The rule also recommends expanding the list of measures that the CMS has proposed to adopt for the fiscal 2014 hospital value-based purchasing program, and proposes to adopt a Medicare spending-per-beneficiary measure for that program. And the rule outlines a series of changes to improve the Hospital Inpatient Quality Reporting program System, or IQR.
“Specifically, CMS is proposing to align the deadlines for submitting different types of data, and to reduce the time in which hospitals must submit requested records as part of the validation process in order to improve the accuracy of that process,” the agency said in a summary of the rule, adding that it also proposes to allow quality improvement organizations to speed up medical record requests for cases involving “serious reportable events” or other circumstances that had been identified during the course of a QIO review.
Meanwhile, the agency highlighted select quality measures for LTAC hospitals, based on an Affordable Care Act requirement to establish a new quality program for hospitals paid under the LTAC proposed payment system. The law requires the CMS to apply a 2% reduction, starting in fiscal 2014, to the annual payment update for those LTAC hospitals that fail to successfully report quality data to the HHS secretary. The rule outlined a host of measures for possible inclusion in this program that included healthcare acquired conditions reporting for ventilator-associated pneumonia, surgical-site infection rate, and multidrug-resistant organism infection. Another area for this program relates to National Quality Forum-endorsed, nursing-sensitive care measures, such as patient fall rate, falls with injury and pressure ulcer prevalence.

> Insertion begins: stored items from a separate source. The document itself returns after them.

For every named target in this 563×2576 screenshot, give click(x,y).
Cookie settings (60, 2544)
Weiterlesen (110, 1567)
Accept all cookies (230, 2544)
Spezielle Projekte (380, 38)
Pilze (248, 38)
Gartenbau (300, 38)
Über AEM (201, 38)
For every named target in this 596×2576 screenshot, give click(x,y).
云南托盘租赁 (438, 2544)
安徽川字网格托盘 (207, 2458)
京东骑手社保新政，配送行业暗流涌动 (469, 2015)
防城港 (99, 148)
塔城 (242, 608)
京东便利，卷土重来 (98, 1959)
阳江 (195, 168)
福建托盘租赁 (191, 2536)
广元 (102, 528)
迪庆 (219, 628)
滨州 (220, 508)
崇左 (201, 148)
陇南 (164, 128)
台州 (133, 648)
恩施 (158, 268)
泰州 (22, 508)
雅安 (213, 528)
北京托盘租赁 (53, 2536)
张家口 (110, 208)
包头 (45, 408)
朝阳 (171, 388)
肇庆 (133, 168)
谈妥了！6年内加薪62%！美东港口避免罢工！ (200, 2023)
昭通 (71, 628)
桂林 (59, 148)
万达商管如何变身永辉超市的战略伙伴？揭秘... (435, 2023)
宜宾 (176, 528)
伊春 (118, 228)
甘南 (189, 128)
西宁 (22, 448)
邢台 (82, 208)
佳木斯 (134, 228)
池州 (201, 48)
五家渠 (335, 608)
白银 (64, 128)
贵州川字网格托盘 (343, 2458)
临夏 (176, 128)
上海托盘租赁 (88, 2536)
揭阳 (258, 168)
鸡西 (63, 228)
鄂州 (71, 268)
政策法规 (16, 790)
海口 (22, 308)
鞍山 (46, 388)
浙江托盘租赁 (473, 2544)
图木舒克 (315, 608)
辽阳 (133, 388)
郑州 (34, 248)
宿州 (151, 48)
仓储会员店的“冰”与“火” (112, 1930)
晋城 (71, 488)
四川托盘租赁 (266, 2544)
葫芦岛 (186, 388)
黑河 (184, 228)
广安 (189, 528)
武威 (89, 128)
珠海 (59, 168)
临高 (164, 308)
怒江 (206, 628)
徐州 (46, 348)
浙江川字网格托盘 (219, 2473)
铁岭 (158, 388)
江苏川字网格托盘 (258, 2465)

The AHA issued a statement expressing its disappointment with the CMS guidance for acute-care hospitals, especially in regard to the adjustment for coding.
“We remain concerned that CMS continues to move forward with the proposed ‘coding offset,' which is excessive and wrongly assumes spending on inpatient hospital care has increased solely due to changes in coding,” AHA President and CEO Richard Umbdenstock said in the statement. “Independent research confirms that CMS' methodology does not recognize that hospitals are caring for patients who are older and sicker.”
Chip Kahn, president and CEO of the Federation of American Hospitals echoed that sentiment in a written statement, calling the CMS proposal to impose an additional $3 billion coding and documentation cut to fiscal 2012 Medicare hospital payments "deeply disturbing."
The CMS will accept public comments on the proposed rule until June 20 and expects to issue a final rule by Aug. 1.